What Syrett’s paper demonstrates is that there is a commonality of approach across some of the cases in the jurisdictions studied, although as he acknowledges these are a very Anglo-centric series of examples. Essentially in all the jurisdictions, the courts are prepared to scrutinize and prepared to criticize and hold bodies to account. But what does this show? There are problems here and Syrett acknowledges them. Cases are the tip of the iceberg of actual decision making; below the surface things may be very different indeed. Moreover, a decision may be held to be procedurally unfair but as he suggests may nonetheless be accepted.
Syrett highlights how in scrutinizing the operation of resource allocation agencies, fairness is a central ground for review. This is consistent with the approach historically taken to resource allocation decisions in the NHS. The relationship between the courts and NHS resource allocation has notably developed over the last three decades. Initially the courts were acutely deferential to the NHS itself and to clinical judgment in relation to resource allocation. R v Secretary of State for Social Services, ex p Hincks. [1980] 1 BMLR 93. R v Central Birmingham HA, ex p Walker (1987) 3 BMLR 32. R v Central Birmingham Health Authority, ex p Collier, unreported, Court of Appeal 6 January 1988. LEXIS transcript. The courts were not prepared to pierce the veil and engage with the substance of administrative decisions, at least not initially. This even applied where a decision might literally be a matter of life and death as exemplified in the Child B case concerning funding for experimental cancer treatment of a child. Here, while Laws J. held that health authorities could not simply “toll the bell of tight resources”, the Court of Appeal in a judgment delivered on the same day were quick to quash such aspirations. As Sir Thomas Bingham held:
the courts are not, contrary to what is sometimes believed, arbiters as to the merits of cases of this kind. Were we to express opinions as to the likelihood of the effectiveness of medical treatment, or as to the merits of medical judgment, then we should be straying far from the sphere which under our constitution is accorded to us. We have one function only, which is to rule upon the lawfulness of decisions. That is a function to which we should strictly confine ourselves
(p. 905).
In many ways of course this was not surprising. However, the courts have shown in other NHS resource allocation cases that they are prepared to scrutinize the exercise of discretion and criteria utilized in reaching such decisions and critically their ‘reasonableness’ and rationality (R (on the application of Rogers) v Swindon NHS Primary Care Trust and another [2006] EWCA Civ 392). In relation to resource allocation agencies, the courts steer very much away from scrutiny of the decision making discretion. Does this mean that because the courts are considering the decision of a health resource allocation agency they are even more cautious or does it mean that this is simply indicative of the fact that the courts are in practice only given the opportunity to examine what are a very limited number of such cases? It may be both.

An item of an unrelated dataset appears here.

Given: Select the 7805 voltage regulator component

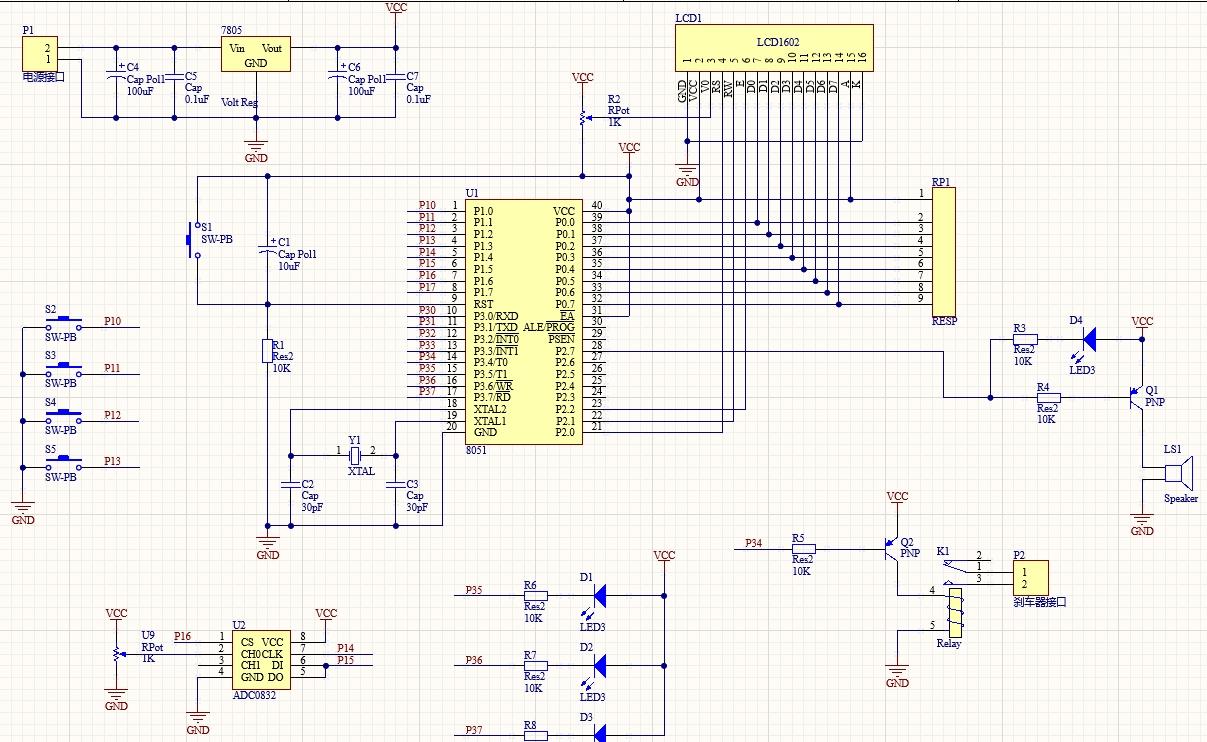Looking at the screenshot, I should [x=256, y=55].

Syrett suggests that the delineation between matters of procedure and of substance can be seen as ‘indicative of the courts acceptance or otherwise of the claims to legitimacy by the agency. That may be the case – but equally it may not. The court may simply be undertaking the role of reviewing a decision by a public body in the area of health care. The very fact that it comes under the ambit of judicial review in itself is an assumption of prima facie legitimacy as a decision maker, as opposed to whether its specific decisions are legitimate. Whether the body is legitimate is a separate question from which elements of the body’s decision on the particular issue under review will be reviewed. The courts across a number of cases in different jurisdictions examined in Syrett’s paper showed that they were willing to review procedure while at the same time they pulled back from review that would encroach upon the matter of substance. Thus, for example, in R (on the application of Servier Laboratories LTD) v NICE [2009] EWHC 281 (Admin) Holman J. held that:
It is important to stress at the outset that NICE is the specialist expert body charged with making appraisals and decisions of this type. The court is not. I have neither the right, still less the expertise to review the decisions as to their substance .
(Servier quoted at p. 480 Syrett, Reference Syrett2011)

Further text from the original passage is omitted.